THE TASK:
Below are records; output exactly the lines from the one with "Pick aura@test.ru in" through their final line.

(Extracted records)

□ □ □ □

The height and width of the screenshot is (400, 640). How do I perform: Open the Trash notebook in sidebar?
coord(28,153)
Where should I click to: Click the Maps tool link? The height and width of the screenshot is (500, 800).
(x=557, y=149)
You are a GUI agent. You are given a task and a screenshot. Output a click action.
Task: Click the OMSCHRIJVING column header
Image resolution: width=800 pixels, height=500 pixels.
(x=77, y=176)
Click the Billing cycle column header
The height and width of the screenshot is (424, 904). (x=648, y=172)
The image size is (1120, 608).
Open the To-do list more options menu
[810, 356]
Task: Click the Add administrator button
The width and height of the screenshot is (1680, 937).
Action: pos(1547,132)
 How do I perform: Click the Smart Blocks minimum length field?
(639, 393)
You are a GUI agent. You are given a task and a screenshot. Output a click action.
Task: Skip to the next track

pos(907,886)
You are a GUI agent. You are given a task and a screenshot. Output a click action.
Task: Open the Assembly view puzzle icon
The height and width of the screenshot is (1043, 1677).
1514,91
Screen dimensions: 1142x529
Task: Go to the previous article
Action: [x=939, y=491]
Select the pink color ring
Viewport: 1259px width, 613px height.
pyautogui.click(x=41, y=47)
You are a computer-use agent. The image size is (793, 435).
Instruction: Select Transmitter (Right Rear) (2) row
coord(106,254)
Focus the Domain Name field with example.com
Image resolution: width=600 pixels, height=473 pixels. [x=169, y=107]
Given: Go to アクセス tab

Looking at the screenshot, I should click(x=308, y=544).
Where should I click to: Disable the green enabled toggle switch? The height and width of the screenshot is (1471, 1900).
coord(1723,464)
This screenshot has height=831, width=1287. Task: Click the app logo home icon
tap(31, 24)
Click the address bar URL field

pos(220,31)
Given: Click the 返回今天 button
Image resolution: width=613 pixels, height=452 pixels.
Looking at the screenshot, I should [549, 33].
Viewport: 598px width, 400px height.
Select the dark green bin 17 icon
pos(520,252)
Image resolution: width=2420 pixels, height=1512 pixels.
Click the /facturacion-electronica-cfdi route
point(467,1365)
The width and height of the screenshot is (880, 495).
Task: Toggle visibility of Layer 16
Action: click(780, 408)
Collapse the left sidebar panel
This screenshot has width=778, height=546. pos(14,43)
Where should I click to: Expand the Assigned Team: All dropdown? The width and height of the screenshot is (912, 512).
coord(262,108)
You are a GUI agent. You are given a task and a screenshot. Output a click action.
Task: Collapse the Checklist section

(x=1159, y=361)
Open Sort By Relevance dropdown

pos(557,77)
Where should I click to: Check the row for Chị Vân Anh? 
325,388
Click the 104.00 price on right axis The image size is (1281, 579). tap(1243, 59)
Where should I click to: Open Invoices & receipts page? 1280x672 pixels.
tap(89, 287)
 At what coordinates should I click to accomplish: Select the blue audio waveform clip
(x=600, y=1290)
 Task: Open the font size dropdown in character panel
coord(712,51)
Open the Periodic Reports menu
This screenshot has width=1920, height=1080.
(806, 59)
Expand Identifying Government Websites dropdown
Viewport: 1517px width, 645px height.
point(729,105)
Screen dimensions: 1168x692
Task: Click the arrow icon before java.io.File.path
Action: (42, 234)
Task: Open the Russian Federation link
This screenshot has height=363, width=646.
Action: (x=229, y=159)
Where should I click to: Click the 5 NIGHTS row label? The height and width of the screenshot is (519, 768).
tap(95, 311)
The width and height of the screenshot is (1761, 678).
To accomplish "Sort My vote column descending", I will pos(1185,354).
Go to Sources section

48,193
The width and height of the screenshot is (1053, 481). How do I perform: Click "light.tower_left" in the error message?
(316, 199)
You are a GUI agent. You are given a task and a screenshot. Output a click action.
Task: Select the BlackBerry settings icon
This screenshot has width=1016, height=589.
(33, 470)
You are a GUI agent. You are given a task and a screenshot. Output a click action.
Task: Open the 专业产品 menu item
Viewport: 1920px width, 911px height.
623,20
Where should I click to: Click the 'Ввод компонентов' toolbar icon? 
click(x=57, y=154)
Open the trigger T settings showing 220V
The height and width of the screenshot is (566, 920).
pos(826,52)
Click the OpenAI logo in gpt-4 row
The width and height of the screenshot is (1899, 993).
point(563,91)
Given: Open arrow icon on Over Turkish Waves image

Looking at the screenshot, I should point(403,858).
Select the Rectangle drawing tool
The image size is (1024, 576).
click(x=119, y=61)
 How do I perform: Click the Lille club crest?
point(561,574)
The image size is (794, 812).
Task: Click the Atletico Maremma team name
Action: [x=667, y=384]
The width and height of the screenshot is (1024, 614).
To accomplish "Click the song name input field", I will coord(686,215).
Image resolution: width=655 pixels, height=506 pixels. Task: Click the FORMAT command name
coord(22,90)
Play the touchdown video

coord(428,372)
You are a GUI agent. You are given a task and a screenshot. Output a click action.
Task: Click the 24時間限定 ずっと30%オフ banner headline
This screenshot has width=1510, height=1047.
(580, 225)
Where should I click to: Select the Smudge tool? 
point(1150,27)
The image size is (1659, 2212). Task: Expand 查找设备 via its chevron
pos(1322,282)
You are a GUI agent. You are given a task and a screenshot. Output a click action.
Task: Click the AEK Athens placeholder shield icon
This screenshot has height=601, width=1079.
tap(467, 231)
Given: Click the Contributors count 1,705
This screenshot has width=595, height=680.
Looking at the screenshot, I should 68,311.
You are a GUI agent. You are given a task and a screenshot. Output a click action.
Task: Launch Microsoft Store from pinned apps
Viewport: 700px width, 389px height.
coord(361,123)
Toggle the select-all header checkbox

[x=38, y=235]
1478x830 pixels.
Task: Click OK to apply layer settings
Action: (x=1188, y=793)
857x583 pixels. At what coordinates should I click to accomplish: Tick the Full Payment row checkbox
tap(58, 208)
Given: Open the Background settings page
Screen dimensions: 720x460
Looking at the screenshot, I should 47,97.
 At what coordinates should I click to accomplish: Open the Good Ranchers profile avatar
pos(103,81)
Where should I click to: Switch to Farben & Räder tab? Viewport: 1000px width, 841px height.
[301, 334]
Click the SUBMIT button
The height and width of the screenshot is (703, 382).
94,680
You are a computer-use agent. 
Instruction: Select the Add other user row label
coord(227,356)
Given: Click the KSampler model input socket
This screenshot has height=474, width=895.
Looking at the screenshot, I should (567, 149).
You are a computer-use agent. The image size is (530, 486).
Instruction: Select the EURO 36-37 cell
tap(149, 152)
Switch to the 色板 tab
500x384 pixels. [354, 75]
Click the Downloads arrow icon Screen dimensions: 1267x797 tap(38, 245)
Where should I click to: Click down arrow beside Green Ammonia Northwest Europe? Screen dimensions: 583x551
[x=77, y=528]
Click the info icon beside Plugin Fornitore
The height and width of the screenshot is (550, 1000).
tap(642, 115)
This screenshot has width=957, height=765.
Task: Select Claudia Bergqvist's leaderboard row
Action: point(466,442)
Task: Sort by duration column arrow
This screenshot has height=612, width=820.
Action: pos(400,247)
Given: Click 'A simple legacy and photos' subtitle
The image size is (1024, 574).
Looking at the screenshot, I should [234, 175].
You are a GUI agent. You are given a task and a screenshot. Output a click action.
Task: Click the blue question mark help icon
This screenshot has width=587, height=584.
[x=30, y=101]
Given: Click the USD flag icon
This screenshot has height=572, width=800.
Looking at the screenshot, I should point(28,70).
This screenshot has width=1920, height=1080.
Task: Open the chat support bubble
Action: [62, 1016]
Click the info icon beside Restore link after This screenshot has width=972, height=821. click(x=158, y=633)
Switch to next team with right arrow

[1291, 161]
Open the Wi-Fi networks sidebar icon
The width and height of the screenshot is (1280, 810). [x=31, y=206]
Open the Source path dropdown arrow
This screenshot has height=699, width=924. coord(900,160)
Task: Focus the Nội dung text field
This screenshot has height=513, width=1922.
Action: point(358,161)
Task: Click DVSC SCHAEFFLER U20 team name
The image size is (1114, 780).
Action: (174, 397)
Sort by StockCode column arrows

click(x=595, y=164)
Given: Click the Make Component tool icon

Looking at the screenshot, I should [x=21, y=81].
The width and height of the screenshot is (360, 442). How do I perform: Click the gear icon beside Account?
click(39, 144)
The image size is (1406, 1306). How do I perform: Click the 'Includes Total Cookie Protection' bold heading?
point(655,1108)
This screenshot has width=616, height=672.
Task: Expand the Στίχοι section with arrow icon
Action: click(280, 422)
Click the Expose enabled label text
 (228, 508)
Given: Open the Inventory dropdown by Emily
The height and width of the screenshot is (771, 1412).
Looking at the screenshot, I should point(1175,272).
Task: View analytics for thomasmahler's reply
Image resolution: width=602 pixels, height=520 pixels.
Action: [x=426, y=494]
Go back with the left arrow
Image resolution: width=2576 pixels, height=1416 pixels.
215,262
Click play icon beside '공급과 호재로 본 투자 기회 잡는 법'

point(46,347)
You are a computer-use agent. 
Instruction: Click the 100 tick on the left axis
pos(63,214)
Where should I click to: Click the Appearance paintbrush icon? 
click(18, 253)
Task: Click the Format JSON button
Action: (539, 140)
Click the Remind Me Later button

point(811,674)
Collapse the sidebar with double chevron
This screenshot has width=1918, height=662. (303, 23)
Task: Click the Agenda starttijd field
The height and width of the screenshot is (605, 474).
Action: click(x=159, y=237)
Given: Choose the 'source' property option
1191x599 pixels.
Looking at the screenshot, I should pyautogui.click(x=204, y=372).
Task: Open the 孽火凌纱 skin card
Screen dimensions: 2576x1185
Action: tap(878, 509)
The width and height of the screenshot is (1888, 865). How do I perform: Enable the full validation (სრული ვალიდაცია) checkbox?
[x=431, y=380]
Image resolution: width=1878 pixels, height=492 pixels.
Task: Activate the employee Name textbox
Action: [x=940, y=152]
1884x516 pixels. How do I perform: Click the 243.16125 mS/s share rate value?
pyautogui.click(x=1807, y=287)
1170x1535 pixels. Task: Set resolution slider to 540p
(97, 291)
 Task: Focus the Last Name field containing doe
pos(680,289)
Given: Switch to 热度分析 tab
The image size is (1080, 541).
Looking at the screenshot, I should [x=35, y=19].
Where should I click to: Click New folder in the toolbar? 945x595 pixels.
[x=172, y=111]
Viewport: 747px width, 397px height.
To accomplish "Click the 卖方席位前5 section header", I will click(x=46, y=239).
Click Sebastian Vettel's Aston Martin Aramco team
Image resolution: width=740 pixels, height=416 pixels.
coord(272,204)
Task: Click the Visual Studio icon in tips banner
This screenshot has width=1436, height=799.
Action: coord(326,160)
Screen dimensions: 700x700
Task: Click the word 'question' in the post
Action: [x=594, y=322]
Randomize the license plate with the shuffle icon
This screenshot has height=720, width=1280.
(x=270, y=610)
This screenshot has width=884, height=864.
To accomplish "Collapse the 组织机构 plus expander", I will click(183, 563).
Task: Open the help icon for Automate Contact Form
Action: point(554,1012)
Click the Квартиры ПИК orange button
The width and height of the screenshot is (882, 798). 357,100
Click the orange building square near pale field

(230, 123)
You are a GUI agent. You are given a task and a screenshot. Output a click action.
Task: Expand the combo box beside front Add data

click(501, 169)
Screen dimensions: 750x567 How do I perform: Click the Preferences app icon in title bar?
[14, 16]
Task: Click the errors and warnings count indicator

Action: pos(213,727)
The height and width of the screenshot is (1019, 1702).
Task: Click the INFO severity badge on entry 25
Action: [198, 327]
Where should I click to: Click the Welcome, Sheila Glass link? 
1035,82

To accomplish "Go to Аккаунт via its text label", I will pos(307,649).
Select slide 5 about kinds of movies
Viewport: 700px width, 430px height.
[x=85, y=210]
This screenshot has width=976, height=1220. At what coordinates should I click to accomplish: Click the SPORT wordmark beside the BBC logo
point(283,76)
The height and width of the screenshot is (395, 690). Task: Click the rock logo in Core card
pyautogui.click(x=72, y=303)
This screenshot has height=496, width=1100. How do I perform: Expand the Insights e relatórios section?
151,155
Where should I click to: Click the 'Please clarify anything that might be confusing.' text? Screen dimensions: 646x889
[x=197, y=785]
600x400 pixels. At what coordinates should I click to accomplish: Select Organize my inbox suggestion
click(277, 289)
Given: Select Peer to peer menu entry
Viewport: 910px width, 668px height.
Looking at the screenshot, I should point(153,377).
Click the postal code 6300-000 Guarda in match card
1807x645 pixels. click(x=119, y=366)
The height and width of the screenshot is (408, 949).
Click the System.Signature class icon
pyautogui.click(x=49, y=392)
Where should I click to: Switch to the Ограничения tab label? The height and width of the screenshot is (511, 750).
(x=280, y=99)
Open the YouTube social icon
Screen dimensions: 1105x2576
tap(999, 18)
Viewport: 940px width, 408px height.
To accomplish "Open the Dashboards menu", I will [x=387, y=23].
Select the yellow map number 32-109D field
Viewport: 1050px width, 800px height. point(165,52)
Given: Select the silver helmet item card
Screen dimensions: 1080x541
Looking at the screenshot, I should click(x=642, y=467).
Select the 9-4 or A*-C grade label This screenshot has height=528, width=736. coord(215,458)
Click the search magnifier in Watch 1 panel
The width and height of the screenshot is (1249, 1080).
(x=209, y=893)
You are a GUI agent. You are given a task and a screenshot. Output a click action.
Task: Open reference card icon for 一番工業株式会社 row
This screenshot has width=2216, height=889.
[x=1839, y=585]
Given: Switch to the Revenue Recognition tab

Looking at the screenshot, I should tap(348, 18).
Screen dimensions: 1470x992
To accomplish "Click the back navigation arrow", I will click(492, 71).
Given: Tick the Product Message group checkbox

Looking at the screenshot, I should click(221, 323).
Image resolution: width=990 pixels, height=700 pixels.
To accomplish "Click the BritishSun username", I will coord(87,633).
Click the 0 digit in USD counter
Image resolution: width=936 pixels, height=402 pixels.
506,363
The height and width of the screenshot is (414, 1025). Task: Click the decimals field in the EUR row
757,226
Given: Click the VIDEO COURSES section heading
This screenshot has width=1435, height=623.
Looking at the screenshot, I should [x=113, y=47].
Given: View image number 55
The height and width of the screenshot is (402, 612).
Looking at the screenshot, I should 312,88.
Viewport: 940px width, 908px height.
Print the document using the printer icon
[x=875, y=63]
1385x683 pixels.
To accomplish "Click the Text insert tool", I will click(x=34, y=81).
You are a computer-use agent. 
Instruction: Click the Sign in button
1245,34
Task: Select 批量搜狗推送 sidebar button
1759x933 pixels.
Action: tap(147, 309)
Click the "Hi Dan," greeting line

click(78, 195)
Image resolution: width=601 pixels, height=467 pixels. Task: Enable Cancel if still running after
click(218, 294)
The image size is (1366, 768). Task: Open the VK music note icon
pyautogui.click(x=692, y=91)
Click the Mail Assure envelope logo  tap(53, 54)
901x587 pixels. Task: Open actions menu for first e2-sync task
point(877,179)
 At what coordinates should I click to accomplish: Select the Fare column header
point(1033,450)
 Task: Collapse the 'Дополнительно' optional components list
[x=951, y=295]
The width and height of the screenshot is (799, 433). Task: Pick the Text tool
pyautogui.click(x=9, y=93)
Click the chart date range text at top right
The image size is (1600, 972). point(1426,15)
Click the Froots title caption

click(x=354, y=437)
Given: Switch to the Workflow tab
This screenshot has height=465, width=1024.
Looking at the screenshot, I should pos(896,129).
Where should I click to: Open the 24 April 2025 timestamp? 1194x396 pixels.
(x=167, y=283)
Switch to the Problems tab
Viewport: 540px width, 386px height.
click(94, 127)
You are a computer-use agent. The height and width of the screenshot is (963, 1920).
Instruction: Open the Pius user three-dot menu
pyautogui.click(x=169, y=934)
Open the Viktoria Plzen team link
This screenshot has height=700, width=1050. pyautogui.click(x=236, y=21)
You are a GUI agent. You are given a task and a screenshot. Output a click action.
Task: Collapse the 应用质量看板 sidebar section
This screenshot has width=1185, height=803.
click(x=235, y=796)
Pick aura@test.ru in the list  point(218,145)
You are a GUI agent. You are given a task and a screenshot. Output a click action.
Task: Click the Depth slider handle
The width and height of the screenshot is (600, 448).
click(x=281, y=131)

□ □ □ □

EXERCISE OUTPUT:
Pick aura@test.ru in the list  point(218,145)
You are a GUI agent. You are given a task and a screenshot. Output a click action.
Task: Click the Depth slider handle
The width and height of the screenshot is (600, 448).
click(x=281, y=131)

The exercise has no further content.